The exact stranding moment and the impact of missing or reaching energy-intensity or carbon-intensity targets is determined by comparing the portfolio’s or buildings’ carbon emissions to CRREM targets for +1.5° or +2.0°C climate warming until 2050. With advanced carbon pricing simulations, the saving potential can be calculated and visualized based on different emission tax or penalty fee scenarios.

On this basis, a roadmap to net zero can be effectively defined based on (if needed further industry benchmarks) and carbon pricing scenarios. Determine stranding risk exposure and retrofit requirements up to building type and location-specific parameters.

How do data driven insights mitigate risks and do they allow for long term value creation? Can AI and machine learning accelerate sustainability efforts in general?

Data-driven analytics can uncover underlying trends and new potential not identified by traditional methods. For example, comparing the energy use of one building to that of another similar building in the same zip code area can reveal a new metric for improving ESG goals. Elevator usage analysis, for example, can reveal where the focus of human movement is and where, or how, resources could be reallocated. Such insights can give any building or complex an edge in highly competitive real estate markets. McKinsey estimates that nearly 60% of predictive power can come from non-traditional variables. Smart AI implementation is key to processing vast amounts of data and gaining critical insights from previously unrelated data points.

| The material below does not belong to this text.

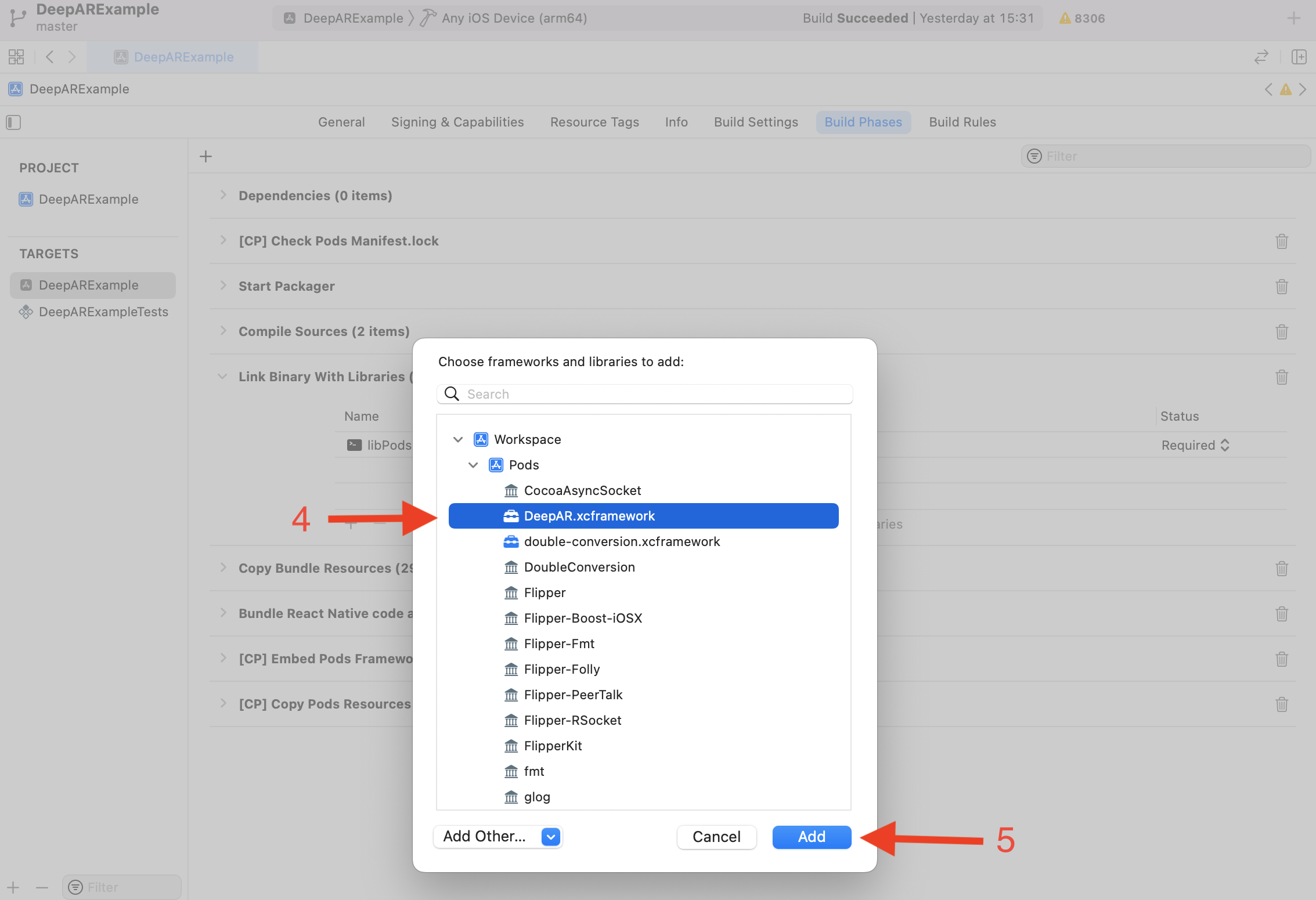This screenshot has width=1316, height=900.
Task: Click the navigator grid icon in the toolbar
Action: (x=16, y=57)
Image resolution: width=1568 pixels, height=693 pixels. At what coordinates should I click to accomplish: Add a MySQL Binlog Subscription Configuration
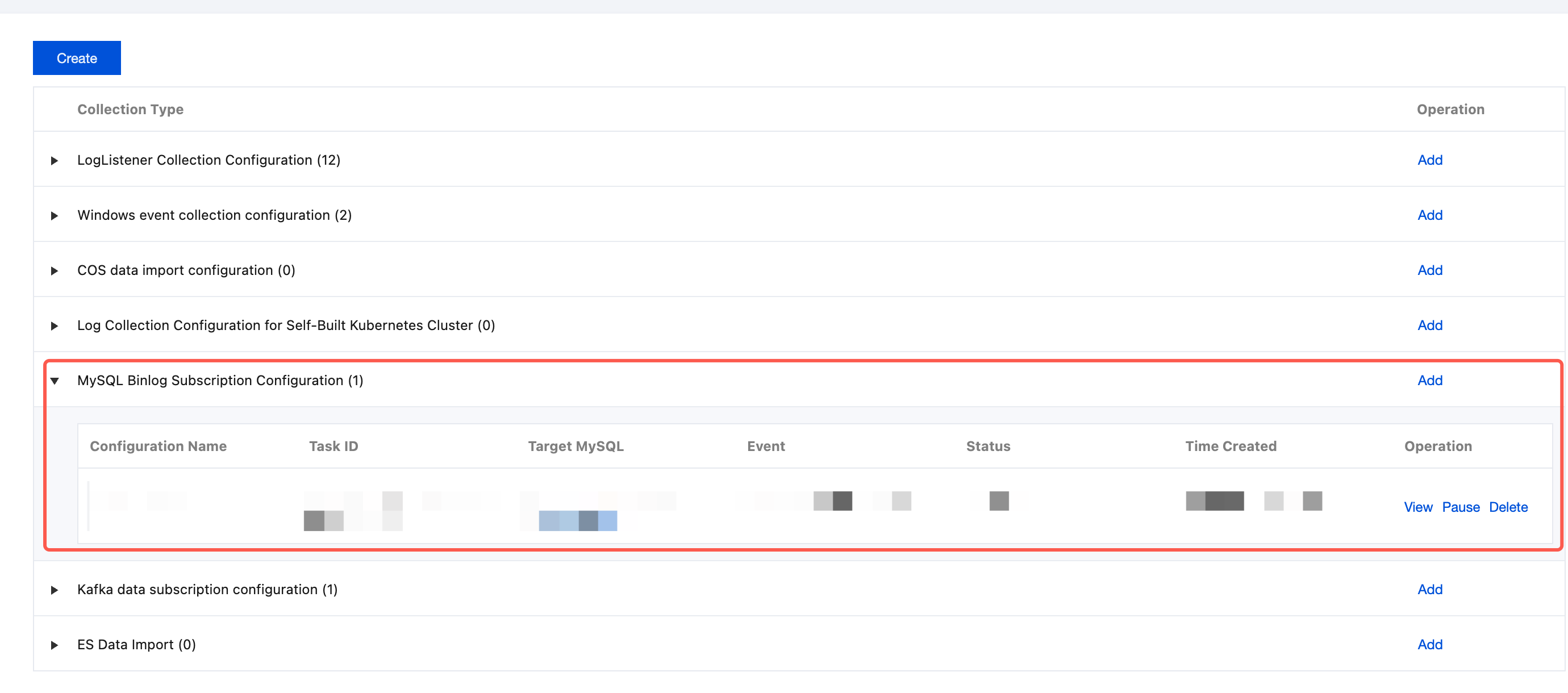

AI in decarbonization management enables a transparent recommendation for optimal portfolio decarbonization roadmaps based on all data-points available maximize carbon reduction while minimizing and spreading investment cost and prevent buildings from stranding. With additional information on vacancies, lease contract periods, revenue and profitability, equipment lifecycle and structural quality, to ensure that a roadmap doesn’t remain theoretical but can become a blueprint for real world implementation.